**Problem requirements**.
Every line that appears in the listing is to be set down verbatim.
Data supplied section start
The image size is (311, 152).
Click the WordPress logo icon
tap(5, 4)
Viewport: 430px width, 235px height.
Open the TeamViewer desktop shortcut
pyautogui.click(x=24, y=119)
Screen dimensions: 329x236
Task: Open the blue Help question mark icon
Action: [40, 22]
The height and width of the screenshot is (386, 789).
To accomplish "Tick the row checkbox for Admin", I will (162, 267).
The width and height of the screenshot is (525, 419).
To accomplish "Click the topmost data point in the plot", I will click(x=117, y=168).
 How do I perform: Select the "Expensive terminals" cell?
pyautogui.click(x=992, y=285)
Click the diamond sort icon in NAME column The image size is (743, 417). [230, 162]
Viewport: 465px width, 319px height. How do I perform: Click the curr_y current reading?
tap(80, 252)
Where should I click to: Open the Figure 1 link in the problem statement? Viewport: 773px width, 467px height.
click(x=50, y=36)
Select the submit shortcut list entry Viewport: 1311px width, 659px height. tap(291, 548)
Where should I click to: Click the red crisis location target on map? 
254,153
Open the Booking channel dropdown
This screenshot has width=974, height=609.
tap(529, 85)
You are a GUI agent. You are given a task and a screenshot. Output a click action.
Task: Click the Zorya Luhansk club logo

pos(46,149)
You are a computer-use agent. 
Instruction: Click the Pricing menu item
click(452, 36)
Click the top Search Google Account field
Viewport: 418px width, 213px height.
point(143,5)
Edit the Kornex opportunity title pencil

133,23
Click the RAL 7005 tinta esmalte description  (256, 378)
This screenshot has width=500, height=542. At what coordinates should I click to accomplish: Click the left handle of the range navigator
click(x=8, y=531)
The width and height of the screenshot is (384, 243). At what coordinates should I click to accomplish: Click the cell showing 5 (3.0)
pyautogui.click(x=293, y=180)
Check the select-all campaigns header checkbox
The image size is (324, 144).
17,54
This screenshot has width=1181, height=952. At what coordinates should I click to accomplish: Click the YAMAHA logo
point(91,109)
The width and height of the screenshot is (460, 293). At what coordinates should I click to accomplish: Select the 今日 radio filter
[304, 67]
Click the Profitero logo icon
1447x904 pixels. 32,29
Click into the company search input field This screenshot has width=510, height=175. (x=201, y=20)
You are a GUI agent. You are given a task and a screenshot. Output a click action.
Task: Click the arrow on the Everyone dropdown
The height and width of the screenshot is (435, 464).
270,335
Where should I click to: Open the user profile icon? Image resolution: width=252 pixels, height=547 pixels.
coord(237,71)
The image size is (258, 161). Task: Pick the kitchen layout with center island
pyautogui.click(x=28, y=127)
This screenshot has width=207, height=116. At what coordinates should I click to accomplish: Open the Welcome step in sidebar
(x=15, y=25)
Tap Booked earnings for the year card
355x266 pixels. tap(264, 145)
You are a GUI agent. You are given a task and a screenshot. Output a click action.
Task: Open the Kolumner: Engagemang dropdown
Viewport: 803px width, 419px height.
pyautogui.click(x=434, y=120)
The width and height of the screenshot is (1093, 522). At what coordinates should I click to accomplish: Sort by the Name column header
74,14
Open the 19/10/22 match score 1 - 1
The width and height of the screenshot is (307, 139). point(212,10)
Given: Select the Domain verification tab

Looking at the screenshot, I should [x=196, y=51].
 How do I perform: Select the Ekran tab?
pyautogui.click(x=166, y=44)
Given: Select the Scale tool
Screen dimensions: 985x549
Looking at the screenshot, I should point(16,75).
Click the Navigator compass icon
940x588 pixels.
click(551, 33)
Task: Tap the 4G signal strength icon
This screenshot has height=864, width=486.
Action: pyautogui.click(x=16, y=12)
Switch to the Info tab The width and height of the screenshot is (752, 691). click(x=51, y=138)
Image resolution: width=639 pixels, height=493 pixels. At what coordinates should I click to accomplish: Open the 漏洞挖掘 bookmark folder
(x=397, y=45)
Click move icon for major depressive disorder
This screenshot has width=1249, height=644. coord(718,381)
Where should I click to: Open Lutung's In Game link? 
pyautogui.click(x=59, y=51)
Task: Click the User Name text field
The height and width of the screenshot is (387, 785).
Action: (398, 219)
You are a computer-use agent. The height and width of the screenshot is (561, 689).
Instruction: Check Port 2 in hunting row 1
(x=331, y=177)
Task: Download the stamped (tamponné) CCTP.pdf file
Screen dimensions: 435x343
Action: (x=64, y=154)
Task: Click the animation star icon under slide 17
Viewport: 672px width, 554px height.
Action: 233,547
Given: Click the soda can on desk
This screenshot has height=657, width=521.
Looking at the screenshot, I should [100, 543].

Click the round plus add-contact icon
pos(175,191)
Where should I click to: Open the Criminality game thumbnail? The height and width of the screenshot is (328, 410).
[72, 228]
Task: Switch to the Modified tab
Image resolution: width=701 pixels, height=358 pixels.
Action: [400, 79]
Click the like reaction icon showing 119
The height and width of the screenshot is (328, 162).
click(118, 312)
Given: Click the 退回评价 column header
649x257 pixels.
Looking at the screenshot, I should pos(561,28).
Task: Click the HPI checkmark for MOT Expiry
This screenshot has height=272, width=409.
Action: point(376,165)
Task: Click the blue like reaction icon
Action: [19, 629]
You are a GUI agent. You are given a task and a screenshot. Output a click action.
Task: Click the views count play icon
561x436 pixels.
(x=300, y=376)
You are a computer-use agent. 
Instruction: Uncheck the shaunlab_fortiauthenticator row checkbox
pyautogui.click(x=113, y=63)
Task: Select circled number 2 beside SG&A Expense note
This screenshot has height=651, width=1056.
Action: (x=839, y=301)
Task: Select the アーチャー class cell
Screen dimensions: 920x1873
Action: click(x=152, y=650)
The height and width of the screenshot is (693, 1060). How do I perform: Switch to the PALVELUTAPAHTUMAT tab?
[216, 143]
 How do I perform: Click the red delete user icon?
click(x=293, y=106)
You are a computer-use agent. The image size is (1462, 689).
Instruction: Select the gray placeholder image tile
Data supplied section end
**Expected output**.
The image size is (311, 152).
Click the WordPress logo icon
tap(5, 4)
Viewport: 430px width, 235px height.
Open the TeamViewer desktop shortcut
pyautogui.click(x=24, y=119)
Screen dimensions: 329x236
Task: Open the blue Help question mark icon
Action: [40, 22]
The height and width of the screenshot is (386, 789).
To accomplish "Tick the row checkbox for Admin", I will (162, 267).
The width and height of the screenshot is (525, 419).
To accomplish "Click the topmost data point in the plot", I will click(x=117, y=168).
 How do I perform: Select the "Expensive terminals" cell?
pyautogui.click(x=992, y=285)
Click the diamond sort icon in NAME column The image size is (743, 417). [230, 162]
Viewport: 465px width, 319px height. How do I perform: Click the curr_y current reading?
tap(80, 252)
Where should I click to: Open the Figure 1 link in the problem statement? Viewport: 773px width, 467px height.
click(x=50, y=36)
Select the submit shortcut list entry Viewport: 1311px width, 659px height. tap(291, 548)
Where should I click to: Click the red crisis location target on map? 
254,153
Open the Booking channel dropdown
This screenshot has width=974, height=609.
tap(529, 85)
You are a GUI agent. You are given a task and a screenshot. Output a click action.
Task: Click the Zorya Luhansk club logo

pos(46,149)
You are a computer-use agent. 
Instruction: Click the Pricing menu item
click(452, 36)
Click the top Search Google Account field
Viewport: 418px width, 213px height.
point(143,5)
Edit the Kornex opportunity title pencil

133,23
Click the RAL 7005 tinta esmalte description  (256, 378)
This screenshot has width=500, height=542. At what coordinates should I click to accomplish: Click the left handle of the range navigator
click(x=8, y=531)
The width and height of the screenshot is (384, 243). At what coordinates should I click to accomplish: Click the cell showing 5 (3.0)
pyautogui.click(x=293, y=180)
Check the select-all campaigns header checkbox
The image size is (324, 144).
17,54
This screenshot has width=1181, height=952. At what coordinates should I click to accomplish: Click the YAMAHA logo
point(91,109)
The width and height of the screenshot is (460, 293). At what coordinates should I click to accomplish: Select the 今日 radio filter
[304, 67]
Click the Profitero logo icon
1447x904 pixels. 32,29
Click into the company search input field This screenshot has width=510, height=175. (x=201, y=20)
You are a GUI agent. You are given a task and a screenshot. Output a click action.
Task: Click the arrow on the Everyone dropdown
The height and width of the screenshot is (435, 464).
270,335
Where should I click to: Open the user profile icon? Image resolution: width=252 pixels, height=547 pixels.
coord(237,71)
The image size is (258, 161). Task: Pick the kitchen layout with center island
pyautogui.click(x=28, y=127)
This screenshot has width=207, height=116. At what coordinates should I click to accomplish: Open the Welcome step in sidebar
(x=15, y=25)
Tap Booked earnings for the year card
355x266 pixels. tap(264, 145)
You are a GUI agent. You are given a task and a screenshot. Output a click action.
Task: Open the Kolumner: Engagemang dropdown
Viewport: 803px width, 419px height.
pyautogui.click(x=434, y=120)
The width and height of the screenshot is (1093, 522). At what coordinates should I click to accomplish: Sort by the Name column header
74,14
Open the 19/10/22 match score 1 - 1
The width and height of the screenshot is (307, 139). point(212,10)
Given: Select the Domain verification tab

Looking at the screenshot, I should [x=196, y=51].
 How do I perform: Select the Ekran tab?
pyautogui.click(x=166, y=44)
Given: Select the Scale tool
Screen dimensions: 985x549
Looking at the screenshot, I should point(16,75).
Click the Navigator compass icon
940x588 pixels.
click(551, 33)
Task: Tap the 4G signal strength icon
This screenshot has height=864, width=486.
Action: pyautogui.click(x=16, y=12)
Switch to the Info tab The width and height of the screenshot is (752, 691). click(x=51, y=138)
Image resolution: width=639 pixels, height=493 pixels. At what coordinates should I click to accomplish: Open the 漏洞挖掘 bookmark folder
(x=397, y=45)
Click move icon for major depressive disorder
This screenshot has width=1249, height=644. coord(718,381)
Where should I click to: Open Lutung's In Game link? 
pyautogui.click(x=59, y=51)
Task: Click the User Name text field
The height and width of the screenshot is (387, 785).
Action: (398, 219)
You are a computer-use agent. The height and width of the screenshot is (561, 689).
Instruction: Check Port 2 in hunting row 1
(x=331, y=177)
Task: Download the stamped (tamponné) CCTP.pdf file
Screen dimensions: 435x343
Action: (x=64, y=154)
Task: Click the animation star icon under slide 17
Viewport: 672px width, 554px height.
Action: 233,547
Given: Click the soda can on desk
This screenshot has height=657, width=521.
Looking at the screenshot, I should [100, 543].

Click the round plus add-contact icon
pos(175,191)
Where should I click to: Open the Criminality game thumbnail? The height and width of the screenshot is (328, 410).
[72, 228]
Task: Switch to the Modified tab
Image resolution: width=701 pixels, height=358 pixels.
Action: [400, 79]
Click the like reaction icon showing 119
The height and width of the screenshot is (328, 162).
click(118, 312)
Given: Click the 退回评价 column header
649x257 pixels.
Looking at the screenshot, I should pos(561,28).
Task: Click the HPI checkmark for MOT Expiry
This screenshot has height=272, width=409.
Action: point(376,165)
Task: Click the blue like reaction icon
Action: [19, 629]
You are a GUI agent. You are given a task and a screenshot. Output a click action.
Task: Click the views count play icon
561x436 pixels.
(x=300, y=376)
You are a computer-use agent. 
Instruction: Uncheck the shaunlab_fortiauthenticator row checkbox
pyautogui.click(x=113, y=63)
Task: Select circled number 2 beside SG&A Expense note
This screenshot has height=651, width=1056.
Action: (x=839, y=301)
Task: Select the アーチャー class cell
Screen dimensions: 920x1873
Action: click(x=152, y=650)
The height and width of the screenshot is (693, 1060). How do I perform: Switch to the PALVELUTAPAHTUMAT tab?
[216, 143]
 How do I perform: Click the red delete user icon?
click(x=293, y=106)
You are a computer-use agent. The image size is (1462, 689).
Instruction: Select the gray placeholder image tile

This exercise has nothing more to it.